Lean on Pete, la soledad sin tregua

25/05/2018

Lean on PeteSi ayer hablábamos de que parece un prodigio que Hannah sea el segundo largometraje de Andrea Pallaoro, no lo es menos que un cineasta de la juventud de Andrew Haigh, con una trayectoria relativamente breve como director principal, haya logrado un lenguaje tan propio y sencillo, contenido y lleno de emociones, como el que mostraba en 45 años (los que él tiene ahora) y presenta ahora en Lean on Pete.

Ambas son historias de soledad en las que resulta fundamental la gestualidad de los actores principales; sus miradas y sus maneras de callarse cuentan mucho más que los diálogos, porque, además, a Haigh le gustan los personajes meditabundos, con vida y empleos discretos, de una normalidad aplastante. El que protagoniza Lean on Pete, un viaje iniciático hacia la vida adulta y en la búsqueda de un hogar, es Charley, un adolescente al que su madre abandonó y que pierde a su padre –más un colega que otra cosa– en una absurda pelea. Nadie se ha hecho nunca verdadero cargo de él, su única figura familiar es la de su tía Maggie, que vive lejos, muy lejos. Es posible que nunca haya tenido una conversación larga y sincera con nadie, y sus carreras hacia ninguna parte, buscando algo, y su interés por la estabilidad de las relaciones de su padre apuntan a una necesidad acuciante, que no deja de acentuarse a lo largo de la película, de abrirse y de encontrar personas-refugio.

En quien primero halla un lazo emocional incontestable, como muchos solitarios, no es en ningún amigo ni figura familiar sino en un animal: trabaja, para poder mantenerse, con un despiadado comerciante de caballos de carreras que no duda en sacrificarlos cuando dejan de ganarlas. Él se encariña de Lean on Pete, y cuando va a ser vendido huye con él, con la candidez del niño que se cree salvador y la fe y la necesidad de quien ha encontrado, por fin, una compañía fiel.

El periplo de ambos, de oeste a este, buscando a esa tía perdida que es su dorado constituye el acto más interesante de la película: Charley se atreve a desvelar al caballo, abandonado igual que él, como no pudo hacerlo antes a nadie, qué siente hacia su madre y cómo, siendo niño, encontraba el paraíso en las familias bien avenidas de sus amigos, en las que se hubiera quedado a vivir.

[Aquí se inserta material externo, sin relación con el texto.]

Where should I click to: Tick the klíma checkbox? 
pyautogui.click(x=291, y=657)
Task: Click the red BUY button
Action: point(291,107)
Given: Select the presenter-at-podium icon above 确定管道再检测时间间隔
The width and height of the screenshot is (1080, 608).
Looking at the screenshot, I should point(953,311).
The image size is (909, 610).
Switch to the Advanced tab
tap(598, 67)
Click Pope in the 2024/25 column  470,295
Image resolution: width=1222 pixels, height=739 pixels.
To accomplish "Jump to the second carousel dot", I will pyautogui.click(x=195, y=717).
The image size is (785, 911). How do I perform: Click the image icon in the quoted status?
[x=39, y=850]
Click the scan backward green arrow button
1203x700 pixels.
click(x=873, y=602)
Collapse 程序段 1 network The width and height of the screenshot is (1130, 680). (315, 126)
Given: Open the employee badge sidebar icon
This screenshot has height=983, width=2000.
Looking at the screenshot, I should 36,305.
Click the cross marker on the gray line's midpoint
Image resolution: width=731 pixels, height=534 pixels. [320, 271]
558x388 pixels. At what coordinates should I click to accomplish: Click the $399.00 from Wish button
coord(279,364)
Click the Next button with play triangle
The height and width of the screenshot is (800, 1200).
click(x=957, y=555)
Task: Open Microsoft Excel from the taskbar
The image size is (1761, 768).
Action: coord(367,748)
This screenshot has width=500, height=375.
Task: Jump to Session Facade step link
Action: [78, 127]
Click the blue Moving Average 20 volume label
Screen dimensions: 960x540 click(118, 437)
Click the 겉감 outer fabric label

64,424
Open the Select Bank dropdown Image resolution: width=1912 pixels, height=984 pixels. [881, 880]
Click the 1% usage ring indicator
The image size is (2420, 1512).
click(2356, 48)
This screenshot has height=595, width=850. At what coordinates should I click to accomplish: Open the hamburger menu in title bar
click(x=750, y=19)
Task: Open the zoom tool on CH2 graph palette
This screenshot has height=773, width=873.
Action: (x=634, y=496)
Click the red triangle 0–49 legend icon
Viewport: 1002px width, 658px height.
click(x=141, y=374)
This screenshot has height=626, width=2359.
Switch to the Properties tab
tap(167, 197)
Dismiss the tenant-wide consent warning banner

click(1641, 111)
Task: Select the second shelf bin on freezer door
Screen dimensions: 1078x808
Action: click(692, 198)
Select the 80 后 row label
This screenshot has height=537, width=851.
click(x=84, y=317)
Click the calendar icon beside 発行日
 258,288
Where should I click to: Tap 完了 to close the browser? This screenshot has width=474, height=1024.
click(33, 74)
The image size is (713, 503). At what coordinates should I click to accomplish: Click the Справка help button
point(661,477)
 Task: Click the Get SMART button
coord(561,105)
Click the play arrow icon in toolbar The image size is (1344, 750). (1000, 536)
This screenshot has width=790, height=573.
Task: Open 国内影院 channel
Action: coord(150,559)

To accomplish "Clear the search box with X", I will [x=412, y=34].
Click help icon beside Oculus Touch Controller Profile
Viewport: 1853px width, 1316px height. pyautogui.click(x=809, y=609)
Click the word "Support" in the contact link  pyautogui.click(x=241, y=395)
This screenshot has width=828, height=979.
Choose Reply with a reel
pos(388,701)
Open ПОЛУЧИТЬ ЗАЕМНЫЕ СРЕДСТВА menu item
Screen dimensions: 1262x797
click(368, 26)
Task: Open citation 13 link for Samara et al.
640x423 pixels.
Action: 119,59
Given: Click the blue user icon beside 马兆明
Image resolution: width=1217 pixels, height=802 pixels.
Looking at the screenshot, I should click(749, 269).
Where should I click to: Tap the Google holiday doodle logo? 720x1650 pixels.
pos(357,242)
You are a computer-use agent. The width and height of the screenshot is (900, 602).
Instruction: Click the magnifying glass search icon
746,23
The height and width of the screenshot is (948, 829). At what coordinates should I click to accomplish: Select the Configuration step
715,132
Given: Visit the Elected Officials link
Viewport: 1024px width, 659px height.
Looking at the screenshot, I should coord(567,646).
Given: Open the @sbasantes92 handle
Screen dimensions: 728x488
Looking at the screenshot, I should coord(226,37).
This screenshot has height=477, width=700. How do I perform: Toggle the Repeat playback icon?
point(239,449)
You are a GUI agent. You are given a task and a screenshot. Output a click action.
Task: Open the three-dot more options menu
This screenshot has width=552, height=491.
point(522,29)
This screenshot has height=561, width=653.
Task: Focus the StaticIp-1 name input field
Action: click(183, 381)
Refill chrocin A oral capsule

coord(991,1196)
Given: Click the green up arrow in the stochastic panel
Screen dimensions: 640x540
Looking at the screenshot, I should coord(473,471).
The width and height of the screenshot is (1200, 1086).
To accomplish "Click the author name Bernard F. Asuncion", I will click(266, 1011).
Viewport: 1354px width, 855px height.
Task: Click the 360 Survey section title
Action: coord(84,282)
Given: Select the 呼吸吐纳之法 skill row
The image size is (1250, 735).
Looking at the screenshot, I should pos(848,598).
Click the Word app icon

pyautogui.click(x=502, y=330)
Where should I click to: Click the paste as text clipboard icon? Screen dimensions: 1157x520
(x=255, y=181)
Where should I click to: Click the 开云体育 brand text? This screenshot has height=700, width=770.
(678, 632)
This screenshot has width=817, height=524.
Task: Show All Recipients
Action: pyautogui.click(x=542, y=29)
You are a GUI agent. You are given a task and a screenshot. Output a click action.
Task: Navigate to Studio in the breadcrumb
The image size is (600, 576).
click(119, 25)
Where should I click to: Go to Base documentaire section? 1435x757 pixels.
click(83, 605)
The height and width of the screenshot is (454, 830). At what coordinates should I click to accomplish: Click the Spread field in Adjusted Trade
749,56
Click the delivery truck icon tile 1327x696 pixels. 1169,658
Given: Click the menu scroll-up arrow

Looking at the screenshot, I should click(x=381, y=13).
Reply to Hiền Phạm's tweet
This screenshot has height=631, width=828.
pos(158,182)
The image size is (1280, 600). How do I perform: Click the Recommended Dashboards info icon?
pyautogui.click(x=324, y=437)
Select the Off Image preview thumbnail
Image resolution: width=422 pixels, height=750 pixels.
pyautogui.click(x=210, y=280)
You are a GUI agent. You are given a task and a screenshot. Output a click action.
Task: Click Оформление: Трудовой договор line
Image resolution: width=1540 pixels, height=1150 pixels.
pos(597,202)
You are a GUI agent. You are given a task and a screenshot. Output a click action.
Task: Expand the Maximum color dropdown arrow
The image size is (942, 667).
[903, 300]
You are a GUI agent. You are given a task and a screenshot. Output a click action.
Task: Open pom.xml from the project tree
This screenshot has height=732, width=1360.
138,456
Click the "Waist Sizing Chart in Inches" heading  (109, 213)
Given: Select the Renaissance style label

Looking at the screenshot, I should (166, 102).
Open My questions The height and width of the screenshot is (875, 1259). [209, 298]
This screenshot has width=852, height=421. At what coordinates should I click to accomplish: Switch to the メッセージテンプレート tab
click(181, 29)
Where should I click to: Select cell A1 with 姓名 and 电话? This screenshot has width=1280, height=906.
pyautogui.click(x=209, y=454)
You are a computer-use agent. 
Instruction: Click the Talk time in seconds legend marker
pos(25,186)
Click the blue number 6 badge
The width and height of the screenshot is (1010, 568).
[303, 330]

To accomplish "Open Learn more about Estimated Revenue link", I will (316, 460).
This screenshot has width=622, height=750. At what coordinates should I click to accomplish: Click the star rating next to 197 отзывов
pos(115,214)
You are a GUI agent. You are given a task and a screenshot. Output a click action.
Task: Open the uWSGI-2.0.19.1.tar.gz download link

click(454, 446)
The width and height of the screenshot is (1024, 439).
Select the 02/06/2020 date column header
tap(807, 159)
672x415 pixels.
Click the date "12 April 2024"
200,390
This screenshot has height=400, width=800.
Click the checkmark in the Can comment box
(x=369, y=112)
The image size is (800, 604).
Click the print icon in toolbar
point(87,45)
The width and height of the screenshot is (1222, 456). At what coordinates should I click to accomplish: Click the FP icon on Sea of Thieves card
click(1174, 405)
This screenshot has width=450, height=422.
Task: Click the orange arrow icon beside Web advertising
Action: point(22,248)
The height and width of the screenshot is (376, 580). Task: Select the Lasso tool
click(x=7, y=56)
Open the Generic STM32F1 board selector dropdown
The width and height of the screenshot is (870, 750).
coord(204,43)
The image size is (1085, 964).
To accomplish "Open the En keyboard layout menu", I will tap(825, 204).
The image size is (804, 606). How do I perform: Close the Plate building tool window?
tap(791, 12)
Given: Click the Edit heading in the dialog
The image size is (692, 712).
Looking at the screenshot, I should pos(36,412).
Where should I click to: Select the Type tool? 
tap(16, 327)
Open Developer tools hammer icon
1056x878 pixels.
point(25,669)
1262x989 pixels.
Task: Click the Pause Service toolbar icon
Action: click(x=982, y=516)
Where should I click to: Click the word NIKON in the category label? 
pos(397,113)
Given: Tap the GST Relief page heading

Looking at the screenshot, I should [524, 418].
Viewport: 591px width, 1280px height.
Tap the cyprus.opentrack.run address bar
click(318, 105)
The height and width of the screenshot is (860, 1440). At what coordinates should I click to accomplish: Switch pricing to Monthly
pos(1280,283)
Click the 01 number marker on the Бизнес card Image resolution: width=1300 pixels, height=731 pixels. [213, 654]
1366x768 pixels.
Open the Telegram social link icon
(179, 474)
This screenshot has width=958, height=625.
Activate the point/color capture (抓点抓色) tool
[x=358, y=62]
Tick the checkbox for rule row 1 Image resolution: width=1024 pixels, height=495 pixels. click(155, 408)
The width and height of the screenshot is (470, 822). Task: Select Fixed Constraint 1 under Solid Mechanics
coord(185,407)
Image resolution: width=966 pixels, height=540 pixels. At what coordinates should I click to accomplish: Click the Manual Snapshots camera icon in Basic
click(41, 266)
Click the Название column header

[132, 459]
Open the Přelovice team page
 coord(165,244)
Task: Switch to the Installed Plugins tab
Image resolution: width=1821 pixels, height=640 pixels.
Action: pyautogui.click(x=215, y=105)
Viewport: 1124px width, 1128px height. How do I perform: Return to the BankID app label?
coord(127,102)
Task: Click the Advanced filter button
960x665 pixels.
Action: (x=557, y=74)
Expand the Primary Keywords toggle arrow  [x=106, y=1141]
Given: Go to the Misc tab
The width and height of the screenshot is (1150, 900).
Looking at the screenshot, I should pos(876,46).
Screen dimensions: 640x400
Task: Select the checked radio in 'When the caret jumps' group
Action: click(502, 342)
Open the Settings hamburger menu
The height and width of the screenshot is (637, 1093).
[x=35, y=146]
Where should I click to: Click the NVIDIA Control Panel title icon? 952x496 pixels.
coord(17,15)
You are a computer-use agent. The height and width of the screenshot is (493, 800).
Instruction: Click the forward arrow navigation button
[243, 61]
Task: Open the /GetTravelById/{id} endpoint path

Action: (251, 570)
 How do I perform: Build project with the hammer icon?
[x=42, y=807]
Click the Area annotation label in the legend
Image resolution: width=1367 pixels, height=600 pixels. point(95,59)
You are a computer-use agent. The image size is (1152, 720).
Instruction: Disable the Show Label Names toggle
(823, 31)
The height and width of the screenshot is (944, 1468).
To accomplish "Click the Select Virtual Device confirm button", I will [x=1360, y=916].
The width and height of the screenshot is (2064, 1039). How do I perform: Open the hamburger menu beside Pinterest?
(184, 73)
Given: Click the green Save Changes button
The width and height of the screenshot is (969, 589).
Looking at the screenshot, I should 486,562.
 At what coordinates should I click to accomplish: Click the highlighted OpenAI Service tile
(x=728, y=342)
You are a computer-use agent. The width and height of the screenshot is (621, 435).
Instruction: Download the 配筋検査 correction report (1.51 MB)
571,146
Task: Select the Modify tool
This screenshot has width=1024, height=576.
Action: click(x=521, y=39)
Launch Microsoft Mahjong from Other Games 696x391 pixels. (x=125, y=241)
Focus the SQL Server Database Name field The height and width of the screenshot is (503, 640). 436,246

En el camino se la juega para comer, aprende a confiar y a desconfiar, a tranquilizar al caballo y a tranquilizarse él, a defenderse por necesidad, a ganarse la vida… y a huir, una y otra vez, de la soledad y de quienes pueden desviarle del que considera su camino: su destino no puede ser otro que el de encontrar a la única persona conocida que lo ha querido.

En ese largo viaje, Haigh se detiene a retratar la pobreza y la marginalidad; lo que tienen de digno y lo indigno que propician, y desde un respeto mayúsculo, las aborda como una situación temporal e involuntaria a la que cualquiera puede estar expuesto, no como una eterna maldición de la que no se pueda escapar.

El filme se inspira en una novela de Willy Vlautin, realmente conmovedora, y aunque se ambienta en lo que se empeñan en llamar América profunda y no hace Haigh esfuerzos por escapar a algunos de sus tópicos, tiene una base universal de raíz: Charley son todos los que buscan, una y otra vez, el cariño y la compañía como tabla de salvación, aunque eso implique caer constantemente y luchar contra el mundo y la mala suerte, que no parece darles tregua.